- _Assignment_: Below are records; work out how many of their lines contain the word "Fernando" and reply with the number only.
Start of Study material
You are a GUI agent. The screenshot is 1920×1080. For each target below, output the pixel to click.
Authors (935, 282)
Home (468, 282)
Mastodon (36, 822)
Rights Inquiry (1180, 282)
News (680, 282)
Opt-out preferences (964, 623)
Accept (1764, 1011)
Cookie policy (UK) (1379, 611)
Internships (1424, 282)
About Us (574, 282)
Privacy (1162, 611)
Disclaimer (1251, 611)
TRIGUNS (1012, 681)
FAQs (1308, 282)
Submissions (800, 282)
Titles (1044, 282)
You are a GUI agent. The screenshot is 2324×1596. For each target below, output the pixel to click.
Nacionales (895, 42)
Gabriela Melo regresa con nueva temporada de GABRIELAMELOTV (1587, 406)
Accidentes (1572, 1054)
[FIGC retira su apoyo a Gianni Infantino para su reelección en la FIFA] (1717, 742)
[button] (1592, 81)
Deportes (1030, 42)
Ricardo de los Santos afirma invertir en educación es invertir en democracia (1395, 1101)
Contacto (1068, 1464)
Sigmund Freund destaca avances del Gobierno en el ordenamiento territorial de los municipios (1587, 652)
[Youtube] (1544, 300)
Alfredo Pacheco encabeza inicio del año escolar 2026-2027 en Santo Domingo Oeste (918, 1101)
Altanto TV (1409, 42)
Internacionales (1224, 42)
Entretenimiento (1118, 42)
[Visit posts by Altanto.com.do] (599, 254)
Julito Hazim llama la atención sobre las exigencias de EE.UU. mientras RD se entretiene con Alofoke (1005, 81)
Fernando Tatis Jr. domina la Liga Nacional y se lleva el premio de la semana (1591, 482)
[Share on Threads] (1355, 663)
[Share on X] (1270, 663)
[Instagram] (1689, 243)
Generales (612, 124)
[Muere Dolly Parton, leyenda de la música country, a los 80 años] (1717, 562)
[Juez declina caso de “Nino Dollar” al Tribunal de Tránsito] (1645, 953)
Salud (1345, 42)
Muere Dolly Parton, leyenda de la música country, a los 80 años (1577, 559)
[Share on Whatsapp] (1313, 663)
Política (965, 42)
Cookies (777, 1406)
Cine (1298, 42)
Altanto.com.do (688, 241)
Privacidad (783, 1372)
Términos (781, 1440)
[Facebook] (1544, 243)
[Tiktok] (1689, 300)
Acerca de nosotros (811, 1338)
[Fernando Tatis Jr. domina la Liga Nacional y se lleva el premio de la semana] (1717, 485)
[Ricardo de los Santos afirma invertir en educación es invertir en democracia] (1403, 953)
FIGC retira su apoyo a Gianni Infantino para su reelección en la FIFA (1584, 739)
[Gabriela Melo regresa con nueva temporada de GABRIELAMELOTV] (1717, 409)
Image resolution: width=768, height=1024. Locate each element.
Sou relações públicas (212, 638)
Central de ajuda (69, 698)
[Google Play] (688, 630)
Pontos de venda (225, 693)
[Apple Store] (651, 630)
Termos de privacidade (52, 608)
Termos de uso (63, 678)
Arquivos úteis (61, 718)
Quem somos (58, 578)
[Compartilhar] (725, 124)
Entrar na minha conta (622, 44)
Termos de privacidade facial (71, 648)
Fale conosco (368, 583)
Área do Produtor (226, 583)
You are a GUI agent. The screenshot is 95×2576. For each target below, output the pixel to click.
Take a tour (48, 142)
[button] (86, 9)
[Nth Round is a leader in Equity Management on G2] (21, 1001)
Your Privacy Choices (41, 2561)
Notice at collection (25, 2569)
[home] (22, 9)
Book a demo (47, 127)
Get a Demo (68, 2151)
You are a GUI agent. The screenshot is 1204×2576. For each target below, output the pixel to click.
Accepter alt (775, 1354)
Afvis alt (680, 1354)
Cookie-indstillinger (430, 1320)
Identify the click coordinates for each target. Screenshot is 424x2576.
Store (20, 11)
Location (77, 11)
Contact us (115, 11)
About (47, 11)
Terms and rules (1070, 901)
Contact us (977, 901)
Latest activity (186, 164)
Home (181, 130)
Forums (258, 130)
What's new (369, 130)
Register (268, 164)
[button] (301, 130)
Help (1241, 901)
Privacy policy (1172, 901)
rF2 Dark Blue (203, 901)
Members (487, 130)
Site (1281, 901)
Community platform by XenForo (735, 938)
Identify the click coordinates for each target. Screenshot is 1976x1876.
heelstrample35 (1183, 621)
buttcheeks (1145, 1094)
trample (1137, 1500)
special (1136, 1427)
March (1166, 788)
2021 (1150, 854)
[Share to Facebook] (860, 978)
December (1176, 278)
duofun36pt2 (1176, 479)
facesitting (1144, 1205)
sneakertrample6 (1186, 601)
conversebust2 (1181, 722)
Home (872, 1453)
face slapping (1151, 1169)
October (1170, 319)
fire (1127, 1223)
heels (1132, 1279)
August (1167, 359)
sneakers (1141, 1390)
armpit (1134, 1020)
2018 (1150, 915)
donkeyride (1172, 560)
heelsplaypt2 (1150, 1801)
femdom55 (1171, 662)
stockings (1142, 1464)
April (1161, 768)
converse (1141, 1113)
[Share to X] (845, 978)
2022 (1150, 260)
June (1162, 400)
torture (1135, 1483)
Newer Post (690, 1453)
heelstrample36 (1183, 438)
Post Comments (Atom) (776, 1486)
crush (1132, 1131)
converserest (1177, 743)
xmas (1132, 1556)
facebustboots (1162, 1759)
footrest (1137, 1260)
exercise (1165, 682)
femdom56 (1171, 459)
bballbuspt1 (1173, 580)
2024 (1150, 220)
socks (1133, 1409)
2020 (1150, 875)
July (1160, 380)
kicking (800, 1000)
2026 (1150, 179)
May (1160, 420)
End of Study material
- _Response_: 2